Publicado 09/06/2026 06:32

Taiwan denuncia uma "escalada das tensões" por parte da China, com "assédio" a navios mercantes no estreito

Archivo - Arquivo - 1º de julho de 2025, Cidade de Kaohsiung, Distrito de Yancheng, Taiwan: O ROCS Ta-Kang (ATF-554) e o ROCS Yung-Yang (MSO-1306), duas embarcações da 192ª Frota da Marinha de Taiwan, foram oficialmente desativadas em uma cerimônia realiz
Europa Press/Contacto/Cheng-Chia Huang - Arquivo

MADRID 9 jun. (EUROPA PRESS) -

As autoridades de Taiwan denunciaram nesta terça-feira uma “escalada de tensões” no estreito, após as manobras de “assédio” da China a navios mercantes, o que consideram um “expansionismo” para tentar projetar poder na região.

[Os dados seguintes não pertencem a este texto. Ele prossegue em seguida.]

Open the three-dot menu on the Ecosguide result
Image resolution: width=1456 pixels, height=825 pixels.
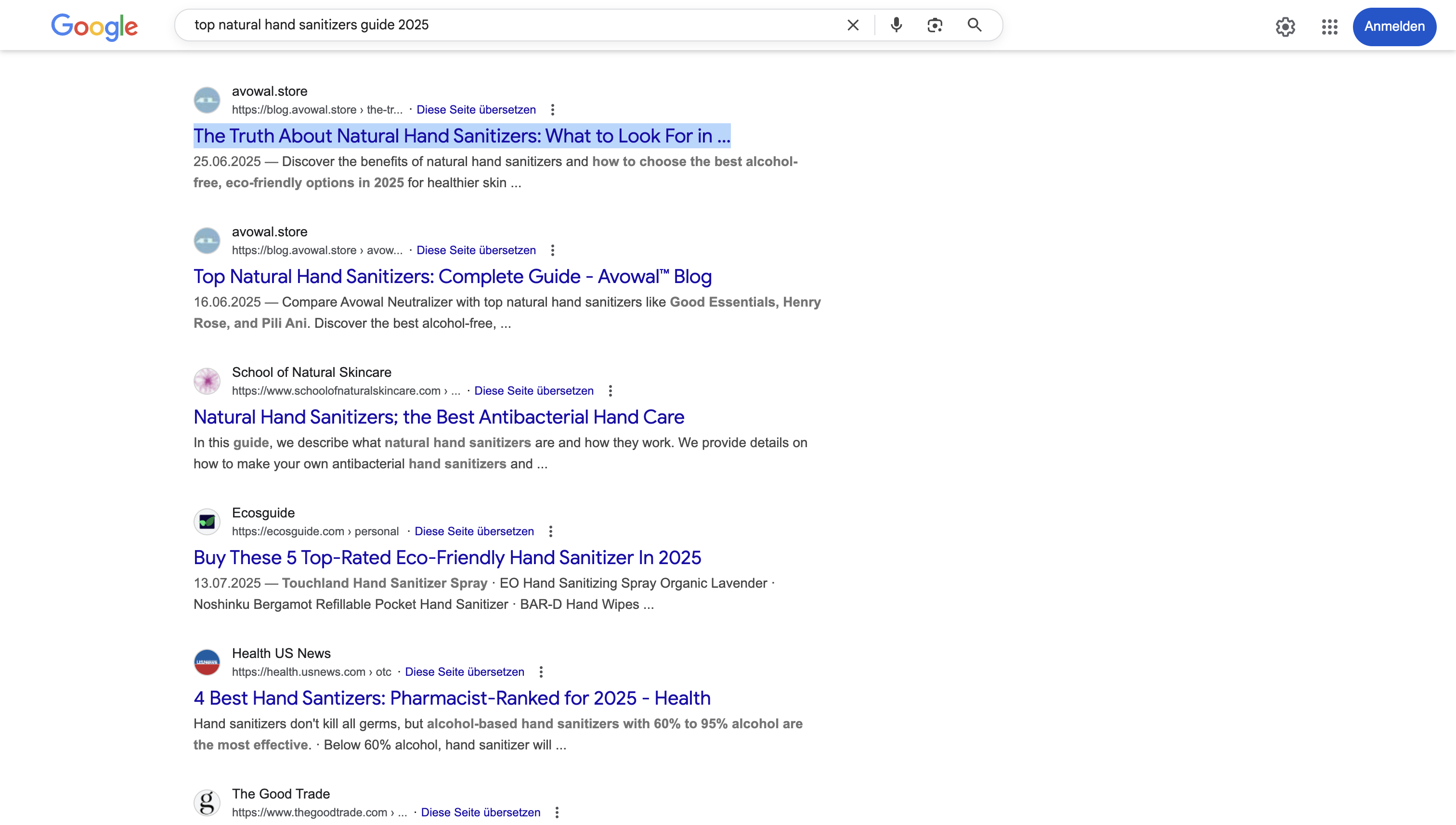pos(550,531)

"Navios da Guarda Costeira e da Polícia Marítima da China estão assediando navios mercantes na Zona Econômica Exclusiva de Taiwan para dar a impressão de que a China exerce sua jurisdição", denunciou o secretário-geral do Conselho de Segurança Nacional de Taiwan, Joseph Wu, em uma mensagem nas redes sociais.

Este líder taiwanês, ex-ministro das Relações Exteriores, classificou o incidente como “expansionismo” chinês que “representa uma grave escalada da tensão regional”.

“Apelamos a todos os navios mercantes da zona para que ignorem as chamadas de rádio da Guarda Costeira da China”, enfatizou.

As tensões estão aumentando na região depois que Pequim anunciou uma “operação marítima de fiscalização” em águas a leste de Taiwan, em resposta ao início de conversações entre o Japão e as Filipinas, que concordaram em iniciar negociações para delimitações marítimas, no âmbito da longa disputa territorial que envolve vários países da região.

A esse respeito, o porta-voz do Ministério das Relações Exteriores da China, Lin Jian, insistiu que a China possui uma zona econômica exclusiva e uma plataforma continental nas águas situadas a leste da ilha de Taiwan, e criticou a decisão do Japão e das Filipinas de ignorar a China "viola gravemente o direito internacional — incluindo a Convenção das Nações Unidas sobre o Direito do Mar — e as normas básicas das relações internacionais".

"Eles violaram gravemente os direitos e interesses marítimos da China. A China não permitirá isso sob nenhuma circunstância”, advertiu o porta-voz chinês.

Pequim considera a operação como uma “medida necessária” em resposta às negociações anunciadas pelo Japão e pelas Filipinas sobre a “delimitação marítima” de suas chamadas Zonas Econômicas Exclusivas (ZEE) e suas plataformas continentais.